Hello Niels,
Niels Möller nisse@lysator.liu.se writes:
Daiki Ueno ueno@gnu.org writes:
When I'm trying to implement ML-KEM (Kyber), I realized that the current API for SHAKE (sha3_256_shake) is a bit too limited: while ML-KEM uses SHAKE128 as a source of pseudorandom samples[1], the the current API requires the total number of bytes are determined prior to the call, and after the call the hash context is reset.
I vaguely recall discussing that when shake256 was added, and we concluded it was good enough as a start, and could be extended later.
I think it would be nice if one could support the streaming case with the existing struct sha3_256_ctx, and little extra wrapping. Question is what the interface should be. I see a few variants:
void /* Essentially the same as _sha3_pad_shake */ sha3_256_shake_start (struct sha3_256_ctx *ctx);
void /* Unbuffered, length must be a multiple of SHA3_256_BLOCK_SIZE */ sha3_256_shake_output (struct sha3_256_ctx *ctx size_t length, uint8_t *dst);
void /* Last call, length can be arbitrary, context reinitialized */ sha3_256_shake_end (struct sha3_256_ctx *ctx size_t length, uint8_t *dst);
Requiring all calls but the last to be full blocks is consistent with nettle's funtions for block ciphers. But since we anyway have a buffer available (to support arbitrary sizes for streaming the input), we could perhaps just as well reuse that buffer.
void /* Essentially the same as _sha3_pad_shake */ sha3_256_shake_start (struct sha3_256_ctx *ctx);
void /* Arbitrary length, no need to signal end of data */ sha3_256_shake_output (struct sha3_256_ctx *ctx size_t length, uint8_t *dst);
void /* Explicit init call needed to start a new input message */ sha3_256_init (struct sha3_256_ctx *ctx);
In this case, sha3_256_shake_output would use ctx->index and ctx->buffer for partial blocks.

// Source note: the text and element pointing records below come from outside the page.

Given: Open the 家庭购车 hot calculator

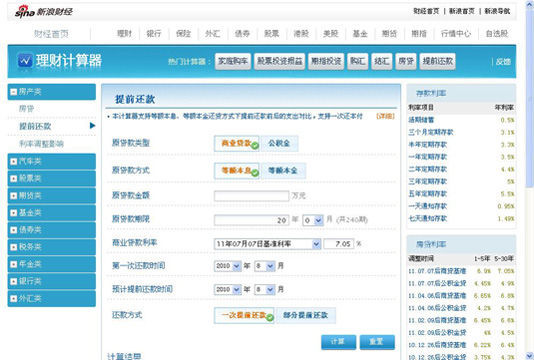Looking at the screenshot, I should coord(233,61).
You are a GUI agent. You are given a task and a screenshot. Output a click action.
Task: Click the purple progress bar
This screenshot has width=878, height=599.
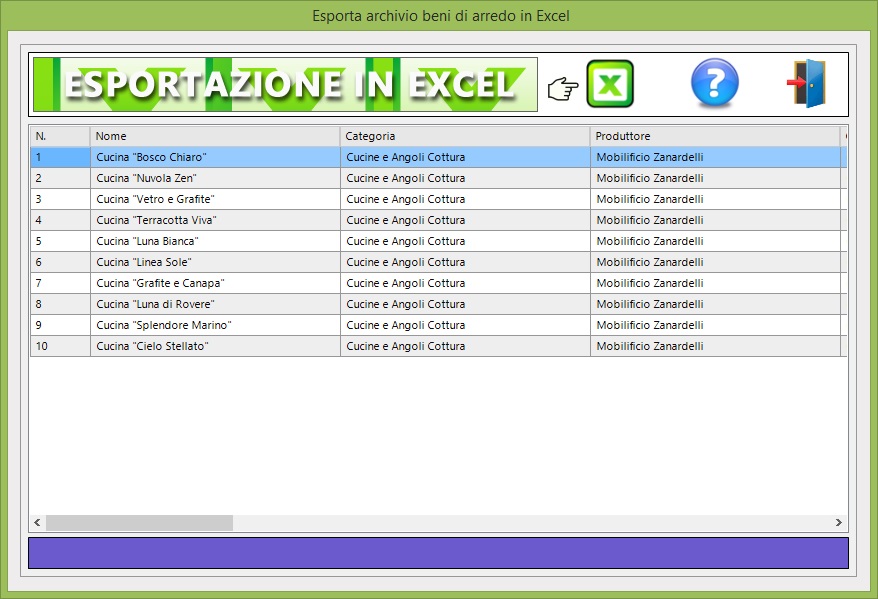coord(438,553)
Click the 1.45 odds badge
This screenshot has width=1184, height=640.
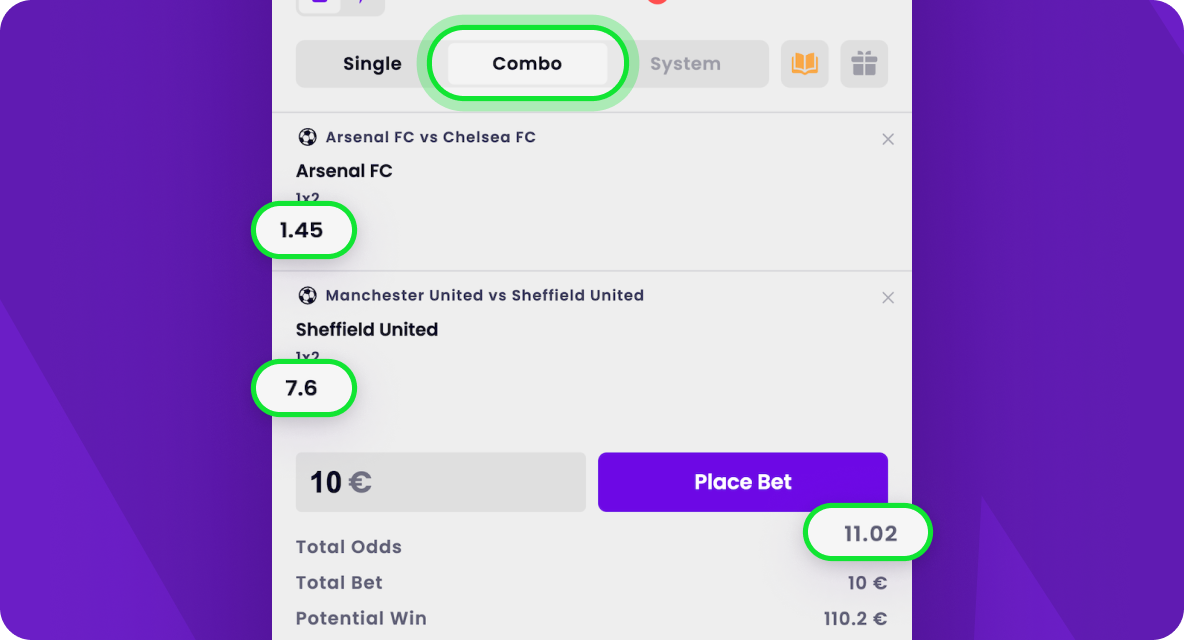(302, 230)
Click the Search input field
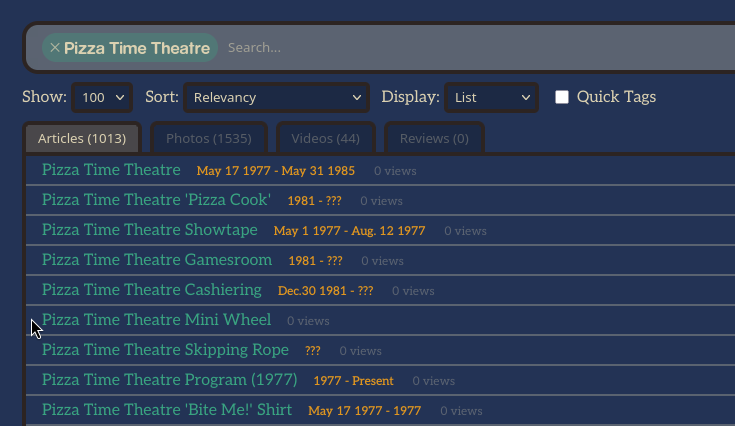Viewport: 735px width, 426px height. [x=470, y=48]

With some hacking (say, using the unused high bit of ctx->index to signal that shake is in output mode), then we could have just
void /* Arbitrary length, no need to signal start or end of output */ sha3_256_shake_output (struct sha3_256_ctx *ctx size_t length, uint8_t *dst);
void /* Explicit init call needed to start a new input message */ sha3_256_init (struct sha3_256_ctx *ctx);
As always, naming is also a crucial question. Is _shake_output a good name? Or _shake_read, or _shake_generate? From the terminology in the spec (https://nvlpubs.nist.gov/nistpubs/FIPS/NIST.FIPS.202.pdf), I think "_shake_output" is reasonable.
When deciding on naming and conventions, we should strive to define somthing that can be reused for later hash functions with variable output size (called extendable-output functions, "XOF", in the spec).
So what do you think makes most sense?
Thank you. The option (3) sounds like a great idea as it only need one more function to be added for streaming. I tried to implement it as the attached patch.
Regards,